The pressurized LNG-bearing stream, preferably a liquid stream in its entirety, in conduit 122 is preferably at a temperature in the range of from about −200 to about −50° F. (−130° C. to −45° C.), more preferably in the range of from about −175 to about −100° F. (−115° C. to −73° C.), most preferably in the range of from −150 to −125° F. (−100° C. to −85° C.). The pressure of the stream in conduit 122 is preferably in the range of from about 500 to about 700 psia, most preferably in the range of from 550 to 725 psia. The stream in conduit 122 is directed to main methane economizer 74 wherein the stream is further cooled by indirect heat exchange means/heat exchanger pass 76 as hereinafter explained. It is preferred for main methane economizer 74 to include a plurality of heat exchanger passes which provide for the indirect exchange of heat between various predominantly methane streams in the economizer 74. Preferably, methane economizer 74 comprises one or more plate-fin heat exchangers. The cooled stream from heat exchanger pass 76 exits methane economizer 74 via conduit 124. The pressure of the stream in conduit 124 is then reduced by a pressure reduction means, illustrated as expansion valve 78, which evaporates or flashes a portion of the gas stream thereby generating a two-phase stream. The two-phase stream from expansion valve 78 is then passed to high-stage methane flash drum 80 where it is separated into a flash gas stream discharged through conduit 126 and a liquid phase stream (i.e., pressurized LNG-bearing stream) discharged through conduit 130. The flash gas stream is then transferred to main methane economizer 74 via conduit 126 wherein the stream functions as a coolant in heat exchanger pass 82. The predominantly methane stream is warmed in heat exchanger pass 82, at least in part, by indirect heat exchange with the predominantly methane stream in heat exchanger pass 76. The warmed stream exits heat exchanger pass 82 and methane economizer 74 via conduit 128.

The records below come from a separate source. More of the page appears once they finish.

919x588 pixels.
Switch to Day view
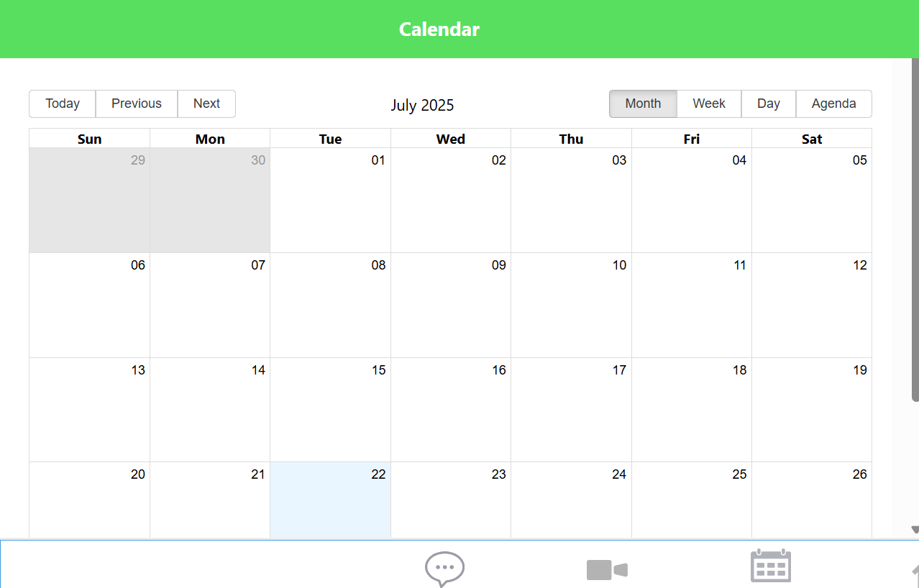click(768, 104)
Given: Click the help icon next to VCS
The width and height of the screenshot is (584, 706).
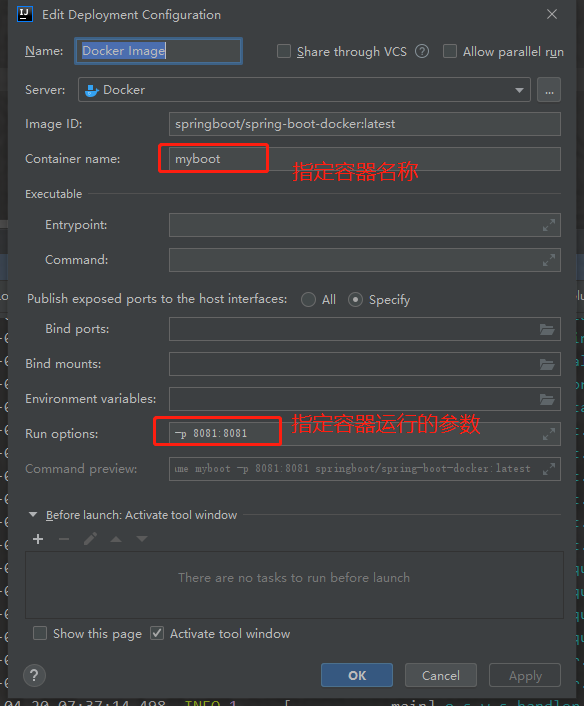Looking at the screenshot, I should point(422,51).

The liquid-phase stream exiting high-stage flash drum 80 via conduit 130 is passed through a second methane economizer 87 wherein the liquid is further cooled by downstream flash vapors via indirect heat exchange means 88. The cooled liquid exits second methane economizer 87 via conduit 132 and is expanded or flashed via pressure reduction means, illustrated as expansion valve 91, to further reduce the pressure and, at the same time, vaporize a second portion thereof. This two-phase stream is then passed to an intermediate-stage methane flash drum 92 where the stream is separated into a gas phase passing through conduit 136 and a liquid phase passing through conduit 134. The gas phase flows through conduit 136 to second methane economizer 87 wherein the vapor cools the liquid introduced to economizer 87 via conduit 130 via indirect heat exchanger means 89. Conduit 138 serves as a flow conduit between indirect heat exchange means 89 in second methane economizer 87 and heat exchanger pass 95 in main methane economizer 74. The warmed vapor stream from heat exchanger pass 95 exits main methane economizer 74 via conduit 140 and is conducted to the intermediate-stage inlet of methane compressor 83.

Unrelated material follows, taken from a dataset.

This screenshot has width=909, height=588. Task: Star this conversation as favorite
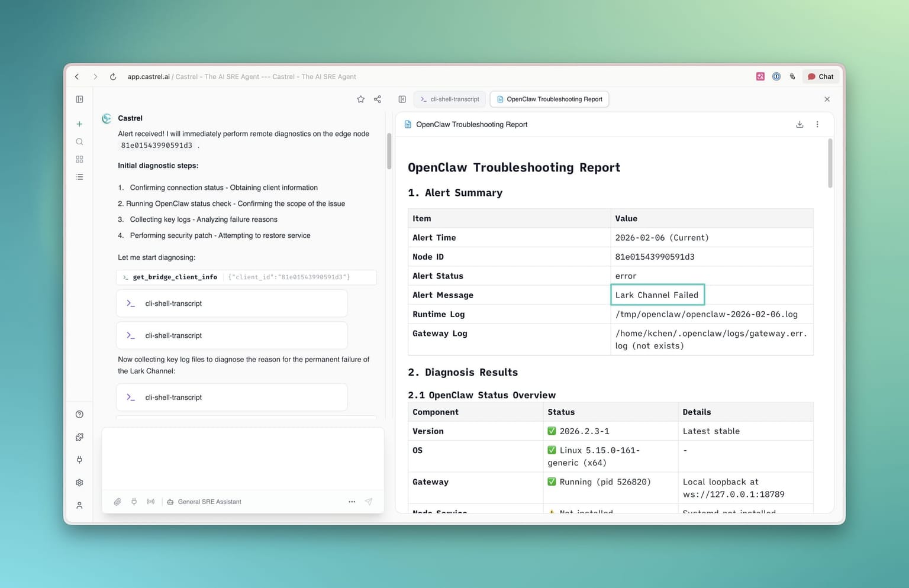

The liquid phase exiting intermediate-stage flash drum 92 via conduit 134 is further reduced in pressure by passage through a pressure reduction means, illustrated as a expansion valve 93. Again, a third portion of the liquefied gas is evaporated or flashed. The two-phase stream from expansion valve 93 is passed to a final or low-stage flash drum 94. In flash drum 94, a vapor phase is separated and passed through conduit 144 to second methane economizer 87 wherein the vapor functions as a coolant via indirect heat exchange means 90, exits second methane economizer 87 via conduit 146, which is connected to the first methane economizer 74 wherein the vapor functions as a coolant via heat exchanger pass 96. The warmed vapor stream from heat exchanger pass 96 exits main methane economizer 74 via conduit 148 and is conducted to the low-stage inlet of compressor 83. The liquefied natural gas (LNG) product from low-stage flash drum 94, which is at approximately atmospheric pressure, is pumped via cryogenic pump 47 through conduit 142 to a first LNG storage tank 99.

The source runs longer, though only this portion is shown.